= Directive 1 =
Rewrite the paragraph beginning "It’s by far the most popular smart contracts stack" from the passage on smart contract stacks as a short bulleted list that keeps its main points.
= Directive 2 =
Please write the next part of the passage comparing smart contract stacks, starting after its final sentence about WASM and the Ethereum ecosystem.

= Document passage =
These are the lenses we examined the options through. There’s a lot of smart contract tech out there. Here are some of the noteworthy options we looked into and our general take on each.

EVM

The Ethereum Virtual Machine (EVM) is the elephant in the room. It was developed alongside Ethereum and is driving the majority of activity in the DeFi space. It is most commonly used alongside the Solidity programming language but others, such as Vyper, exist. The EVM is also used in a variety of other networks such as Avalanche, Celo, Fantom, and others.

It’s by far the most popular smart contracts stack. It’s mature and has an abundance of developer resources, tools, and best practices available. However, its storage and execution models are expensive and challenging to parallelize. This makes the validator software less accessible and gets in the way of scalability. In addition, having been built specifically for Ethereum makes EVM adoption in existing networks extremely challenging.

MOVE

Move is a smart contracts stack designed by and for the Diem blockchain. The stack includes a virtual machine, programming language toolchain, a dedicated prover, and other dev tools.

Move is carefully designed from the ground up as a comprehensive blockchain tech stack. It gets a lot of things right, including a one-of-a-kind verification language and prover that were built alongside the language. On the flip side, it’s fairly immature (still a work in progress, no significant ecosystem) and the current executor is very slow. In addition, the Move storage model presents a programming model that developers struggle to grasp.

WebAssembly (WASM)

WASM is a bytecode specification created for running sandboxed applications in a browser.

It’s used by various chains in different configurations: Polkadot, Terra, Near, Elrond, Dfinity, etc. It is most commonly used with the Rust programming language, but there are others.

WASM lends itself well to smart contracts as it was designed to operate in an environment that, much like a blockchain, is extremely adversarial: the web. As a VM, WASM presents the widest set of possible source languages, toolchains, interpreters and JITs, and presents the best performance and lowest degree of coupling to a specific blockchain’s semantics. However, it leaves open the problem of designing “the rest of the stack” – blockchain agnostic and specific runtime services, as well as source language APIs/SDKs and/or special bindings/domain specific languages. There are several chains to study and learn from, but none fits Stellar well enough to adopt unchanged.

Interestingly, the Ethereum community has been advocating for using WASM in Ethereum as early as 2015. The Ethereum Foundation has also developed eWASM: a restricted subset of WASM to be used in Ethereum 2.0. With the changing definitions of Ethereum 2.0 throughout the years, it’s unclear whether eWASM will ever be implemented in Ethereum. However, this suggests possible re-encounter between the WASM stack and the Ethereum ecosystem down the road.

= Information provided =
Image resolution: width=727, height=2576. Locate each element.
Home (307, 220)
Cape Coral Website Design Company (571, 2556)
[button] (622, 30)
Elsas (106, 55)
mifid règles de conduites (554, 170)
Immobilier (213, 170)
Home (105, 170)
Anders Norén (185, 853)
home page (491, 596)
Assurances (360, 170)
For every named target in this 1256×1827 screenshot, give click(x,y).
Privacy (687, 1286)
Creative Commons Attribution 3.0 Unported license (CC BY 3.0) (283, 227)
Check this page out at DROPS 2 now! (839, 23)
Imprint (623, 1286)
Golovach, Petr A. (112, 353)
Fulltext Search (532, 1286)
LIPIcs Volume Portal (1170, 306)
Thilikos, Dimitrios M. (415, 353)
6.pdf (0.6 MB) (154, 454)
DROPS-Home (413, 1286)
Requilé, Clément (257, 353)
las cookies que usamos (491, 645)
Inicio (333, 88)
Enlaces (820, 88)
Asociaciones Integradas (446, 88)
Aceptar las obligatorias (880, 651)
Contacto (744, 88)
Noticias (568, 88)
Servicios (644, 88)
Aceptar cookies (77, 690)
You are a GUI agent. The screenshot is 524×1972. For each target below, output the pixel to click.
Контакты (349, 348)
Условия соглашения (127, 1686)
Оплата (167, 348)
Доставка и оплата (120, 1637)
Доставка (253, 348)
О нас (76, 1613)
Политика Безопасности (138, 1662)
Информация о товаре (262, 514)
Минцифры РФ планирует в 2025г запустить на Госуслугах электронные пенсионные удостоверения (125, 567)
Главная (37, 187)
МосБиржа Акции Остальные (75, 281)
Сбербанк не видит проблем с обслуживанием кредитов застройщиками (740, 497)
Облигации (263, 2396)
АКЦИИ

= Expected output 1 =
- EVM is by far the most popular smart contracts stack.
- It is mature, with many developer resources, tools, and best practices.
- Its storage and execution models are expensive and hard to parallelize. This makes validator software less accessible and limits scalability.
- It was built specifically for Ethereum, so adopting it in existing networks is extremely challenging.

= Expected output 2 =
EBPF

eBPF is a bytecode specification with multiple VM implementations. Originally created for running sandboxed programs in an OS kernel. In the blockchain space, it is only used by Solana who use a modified version of the rBPF implementation. The main contract language for Solana is Rust, although many can theoretically be used. Solana transactions declare dependencies which allows the runtime to partition blocks and execute concurrently on multiple cores.

eBPF for smart contracts is a fairly unique choice, and Solana makes many bold claims about it. However, the real benefits are unclear. eBPF as a VM is substantially similar to WASM as a target for multiple languages through native toolchains, but the support is worse and the maintenance burden is higher. One major difference is that eBPF interpreters typically optimize for low latency startup, but increasingly, this is the case with newer fast WASM interpreters anyway. Solana’s concurrency and storage models are more promising as design inputs to our own efforts, but present safety and performance hazards significant enough not to adopt unchanged.

WASM it is

There are many more smart contract options! Some of them are blockchain-dependent, some rely on a UTXO model and some are just ... fringe. We’re keeping an eye on these but this blog post is getting a bit too long.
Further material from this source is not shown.